*Kaynak belge*.
MEHMET MUŞ (İstanbul) - Tabii ki, bunun içerisinde Parlamento da vardır ama unutmayın, iktidarda Recep Tayyip Erdoğan -Cumhurbaşkanı- ve AK PARTİ var ve darbeler her zaman iktidarlara karşı yapılır, bunu gözden kaçırmayalım. Bunu küçümseyerek, bunu görmezlikten gelerek, bunu yok sayarak hiçbir yere varamayız; bunun altını çizeceğiz. Burada birinci hedef iktidardır. Tabii ki Parlamento da hedeftedir ama asıl hedef iktidarı devirmektir.
Sayın Altay, FETÖ'yle alakalı çeşitli şeyler söyledi: "Taşeron" dedi, "ortak" dedi, "patron" dedi.
ENGİN ALTAY (İstanbul) - Evet.
MEHMET MUŞ (İstanbul) - Bakın, Bank Asya kapanacak, TOMA'nın önüne kim çıktı Sayın Altay? Ne arıyorsunuz orada? Bu patronsa ne arıyorsunuz orada? Milletvekillerinizi niye gönderdiniz?
ENGİN ALTAY (İstanbul) - Ben de şimdi size onu soracaktım.
MEHMET MUŞ (İstanbul) - Televizyon kanalları kapatılacak, müdahale ediliyor, bir bakıyorsunuz CHP milletvekilleri orada. Ne işiniz var orada sizin?

*Görev*. Kaynak belgeye göre Mehmet Muş, Sayın Altay'ın FETÖ için hangi nitelemeleri kullandığını söylüyor?

*Listelenen veriler*.
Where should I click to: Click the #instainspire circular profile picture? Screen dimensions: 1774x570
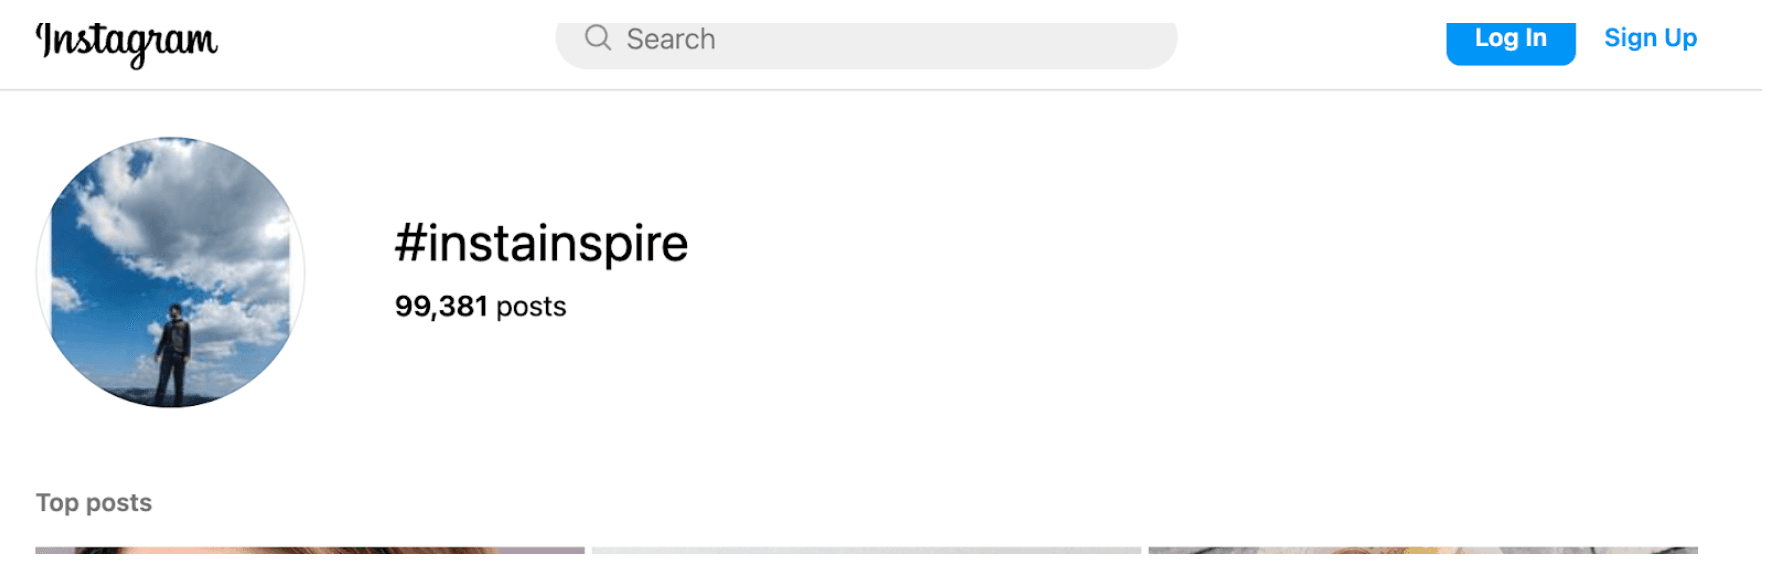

==

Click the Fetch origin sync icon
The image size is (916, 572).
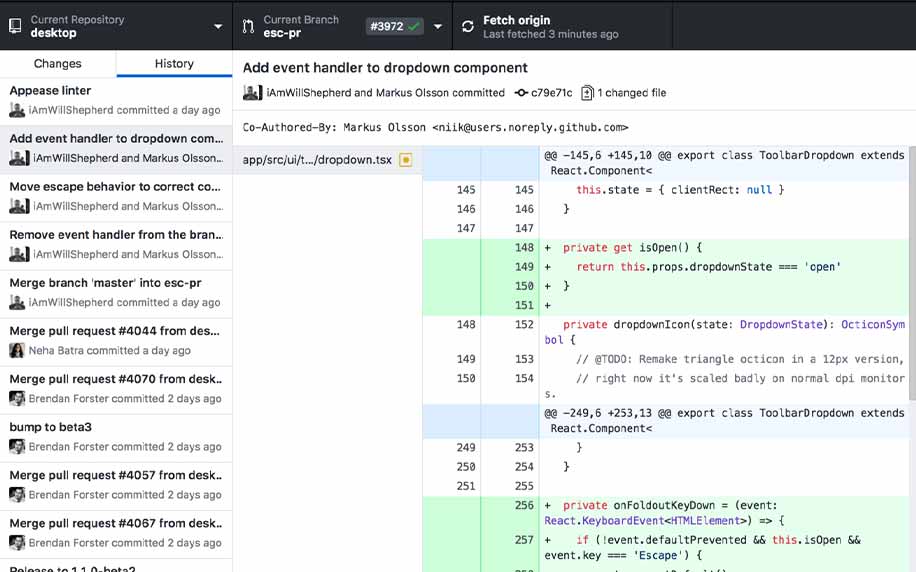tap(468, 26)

---

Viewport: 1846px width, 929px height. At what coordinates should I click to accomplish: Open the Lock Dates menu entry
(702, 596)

*Görevin yanıtı*. "Taşeron", "ortak" ve "patron".